** Task requirements **
Return exactly the run of lines that begins at the line containing "Viewport: 512px width, 227px height." and ends at the last line of the material below; pictures stay out.

** Available records **
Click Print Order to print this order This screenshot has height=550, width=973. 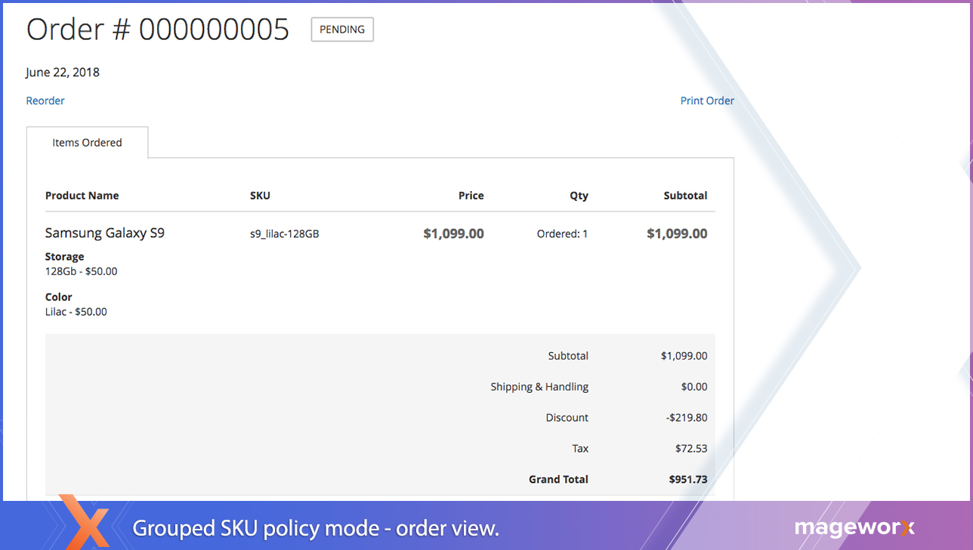coord(706,100)
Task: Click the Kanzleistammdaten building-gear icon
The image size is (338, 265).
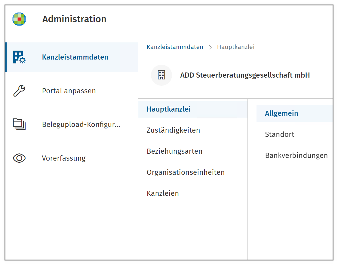Action: point(19,57)
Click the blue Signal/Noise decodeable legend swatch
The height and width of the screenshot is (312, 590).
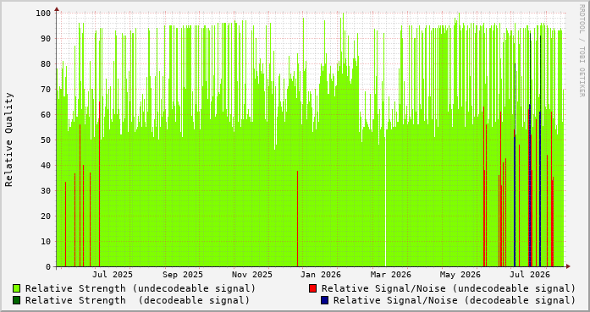point(325,300)
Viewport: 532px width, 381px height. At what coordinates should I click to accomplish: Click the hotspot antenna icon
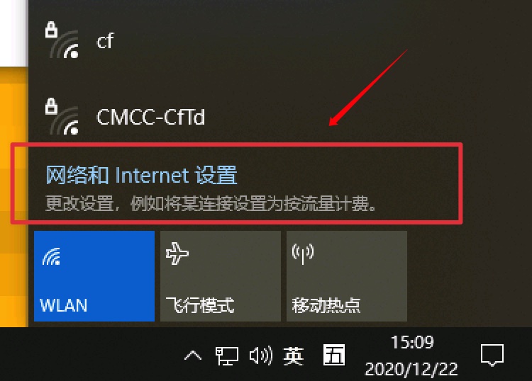tap(303, 254)
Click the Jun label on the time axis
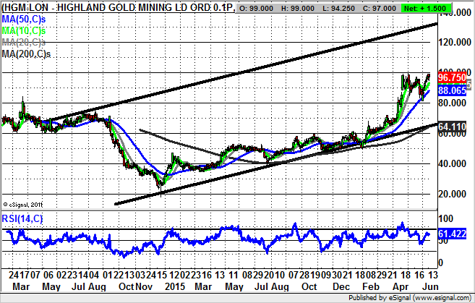Viewport: 475px width, 303px height. tap(428, 287)
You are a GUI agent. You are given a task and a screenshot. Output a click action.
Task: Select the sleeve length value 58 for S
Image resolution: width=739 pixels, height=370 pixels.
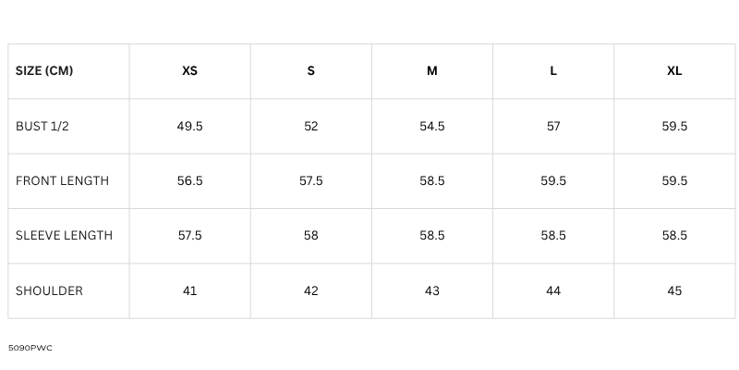click(311, 236)

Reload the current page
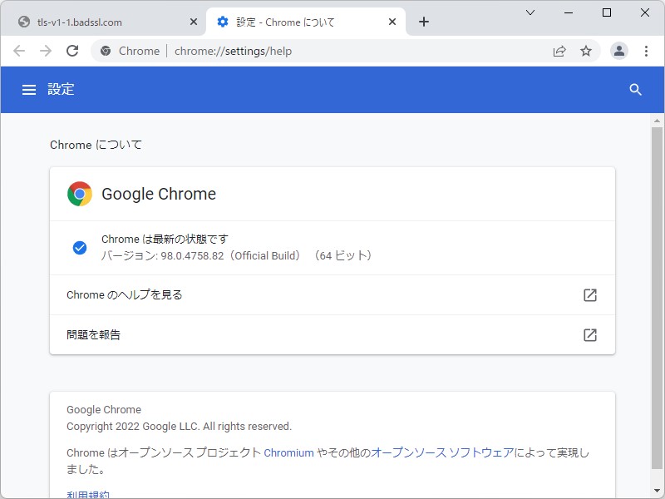(72, 51)
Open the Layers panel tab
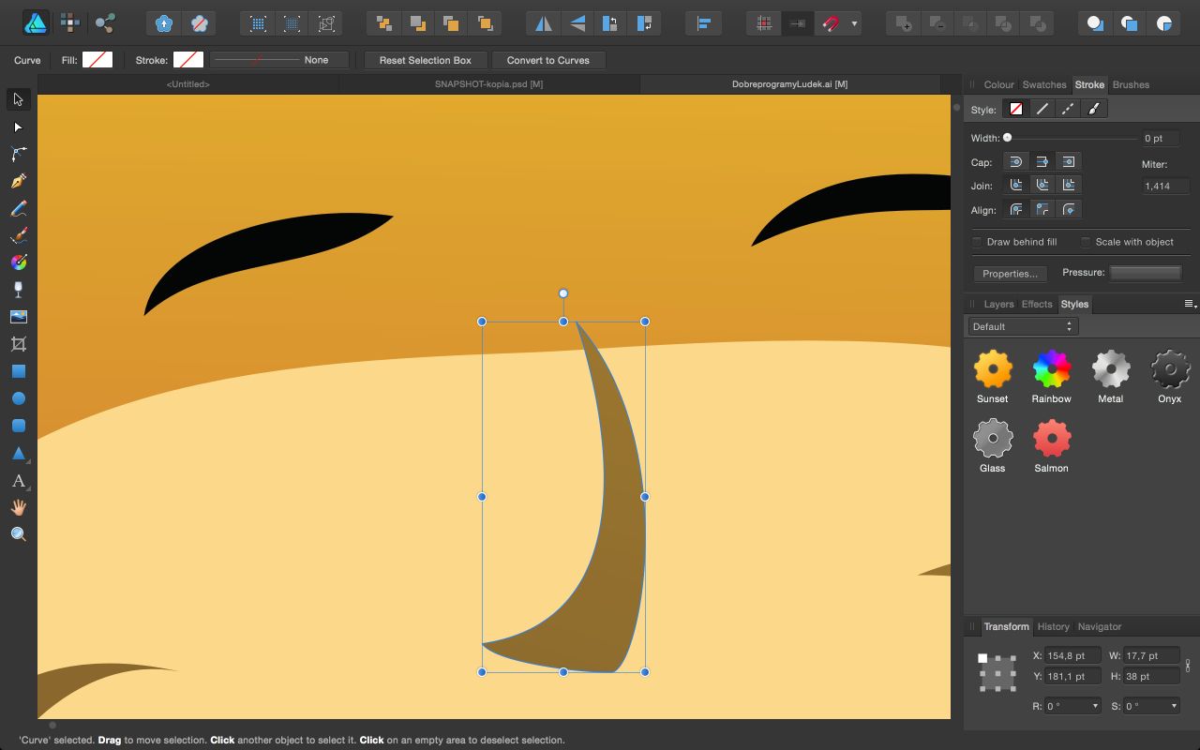 (x=998, y=304)
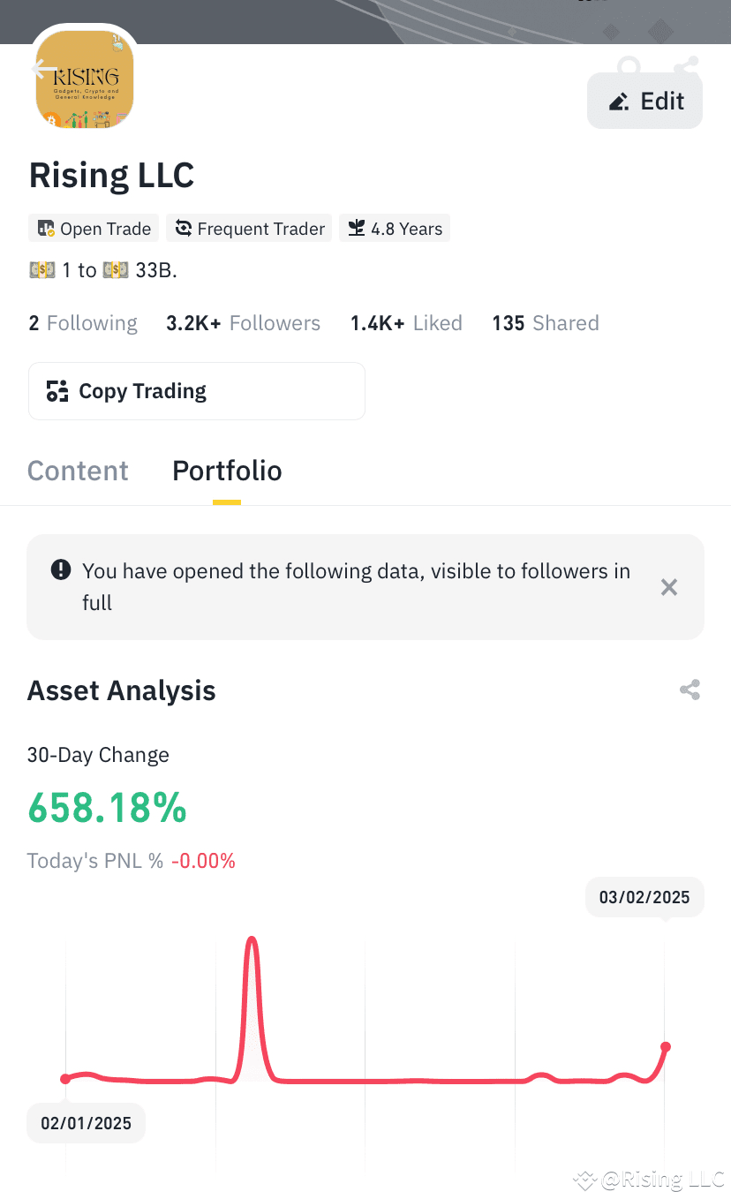Select the 02/01/2025 chart start point
731x1199 pixels.
pyautogui.click(x=65, y=1079)
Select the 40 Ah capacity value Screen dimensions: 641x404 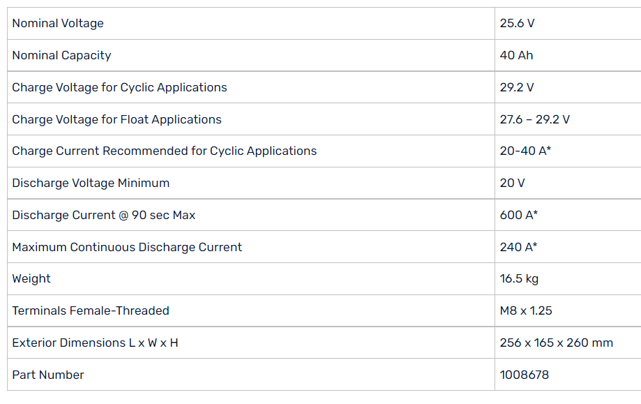pyautogui.click(x=516, y=56)
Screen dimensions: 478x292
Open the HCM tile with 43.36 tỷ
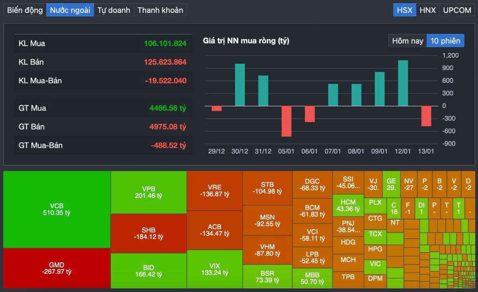coord(348,205)
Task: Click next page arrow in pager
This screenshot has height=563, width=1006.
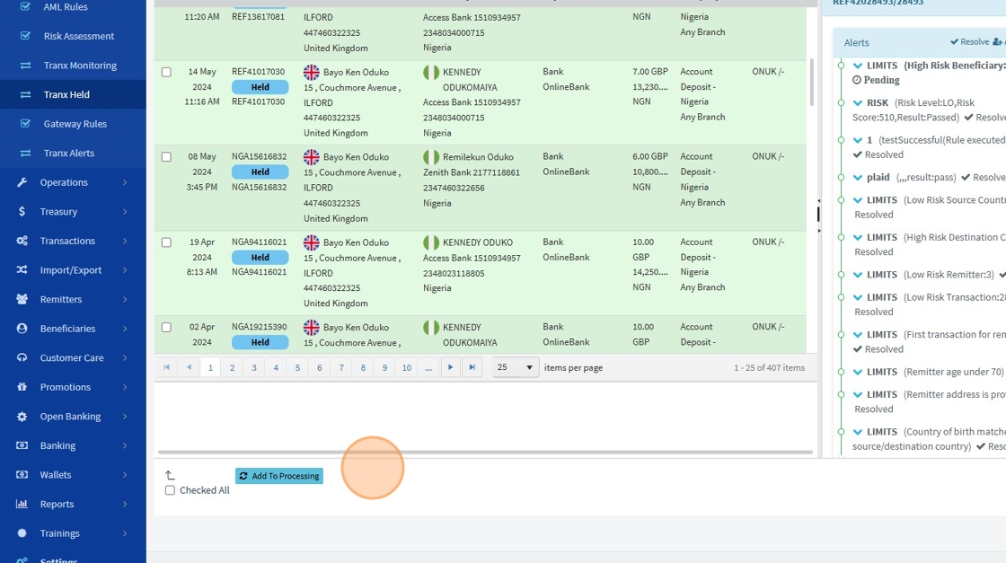Action: 450,367
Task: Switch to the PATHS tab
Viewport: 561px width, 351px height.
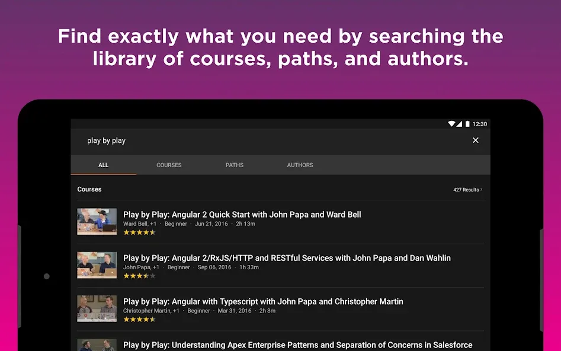Action: (235, 165)

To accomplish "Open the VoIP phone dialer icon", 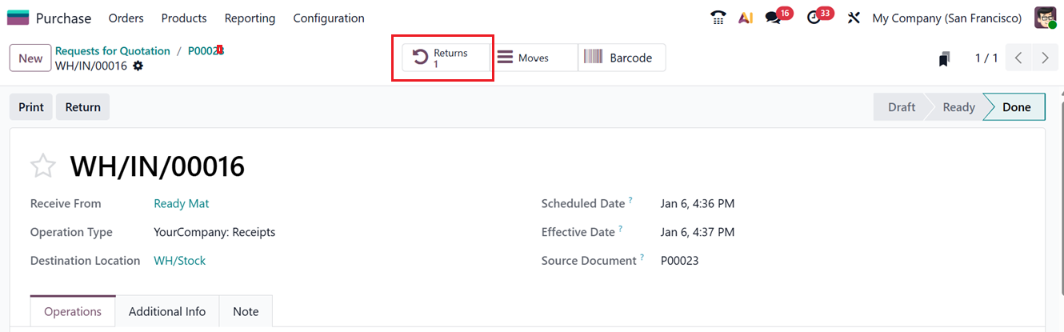I will click(x=718, y=18).
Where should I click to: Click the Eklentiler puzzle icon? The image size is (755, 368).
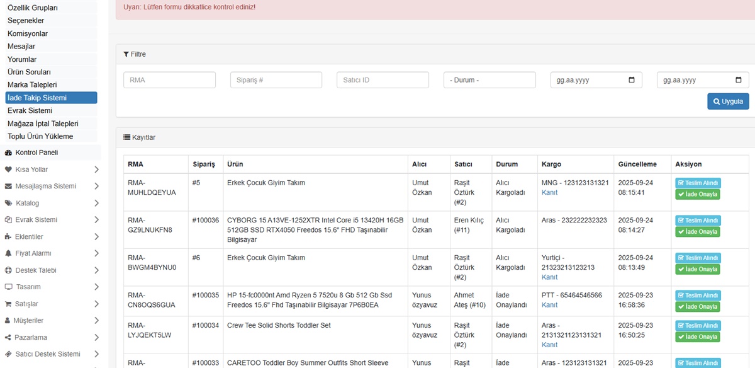8,237
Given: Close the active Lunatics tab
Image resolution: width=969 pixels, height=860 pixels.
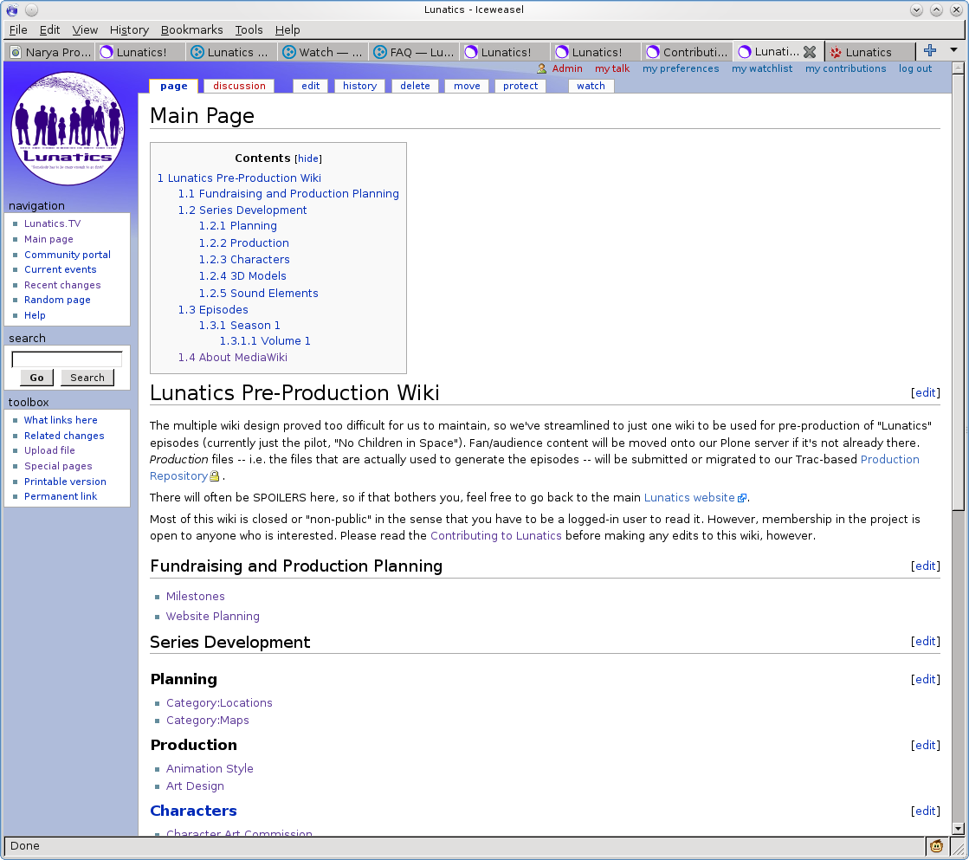Looking at the screenshot, I should 810,52.
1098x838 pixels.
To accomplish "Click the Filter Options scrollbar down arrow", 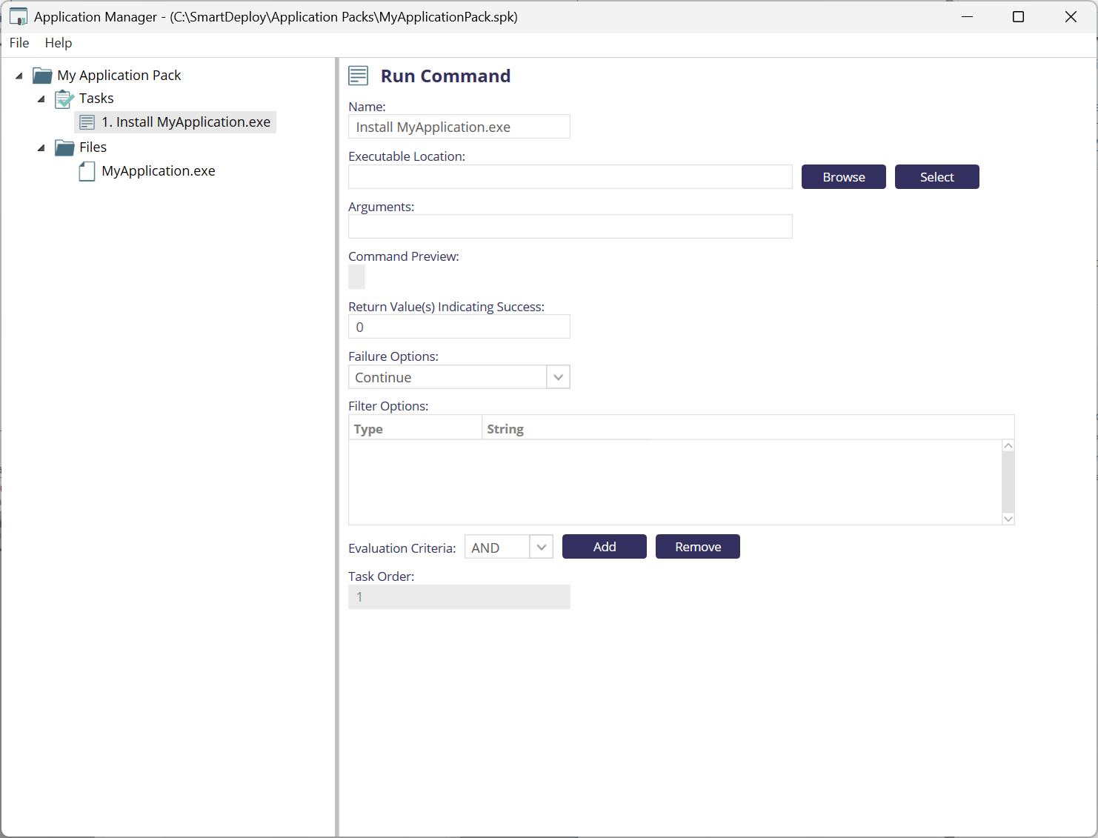I will pos(1008,519).
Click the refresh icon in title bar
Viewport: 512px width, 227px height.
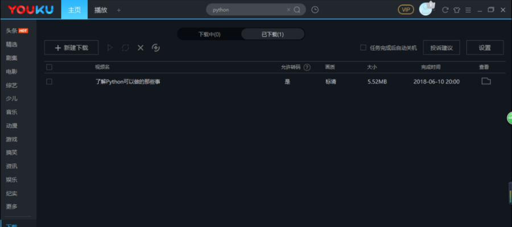tap(445, 10)
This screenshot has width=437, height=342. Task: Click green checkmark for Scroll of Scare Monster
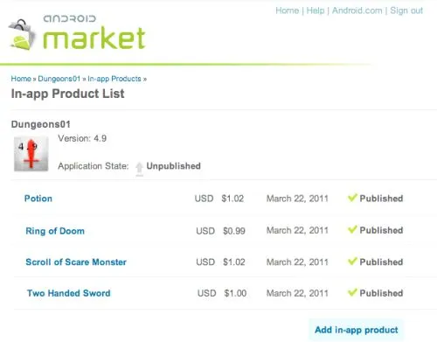[x=352, y=261]
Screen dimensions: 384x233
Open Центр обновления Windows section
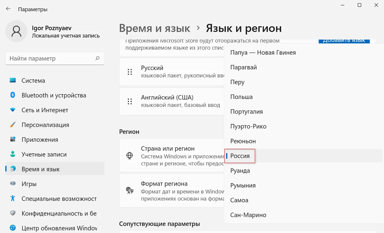[59, 228]
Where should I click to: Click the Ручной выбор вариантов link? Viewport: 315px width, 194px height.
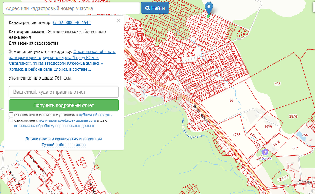coord(63,145)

** Task answer **
Viewport: 512px width, 227px height.
tap(445, 10)
This screenshot has width=437, height=342. Task: Click green checkmark for Scroll of Scare Monster
[x=352, y=261]
Screen dimensions: 384x233
Open Центр обновления Windows section
[59, 228]
Where should I click to: Click the Ручной выбор вариантов link? Viewport: 315px width, 194px height.
coord(63,145)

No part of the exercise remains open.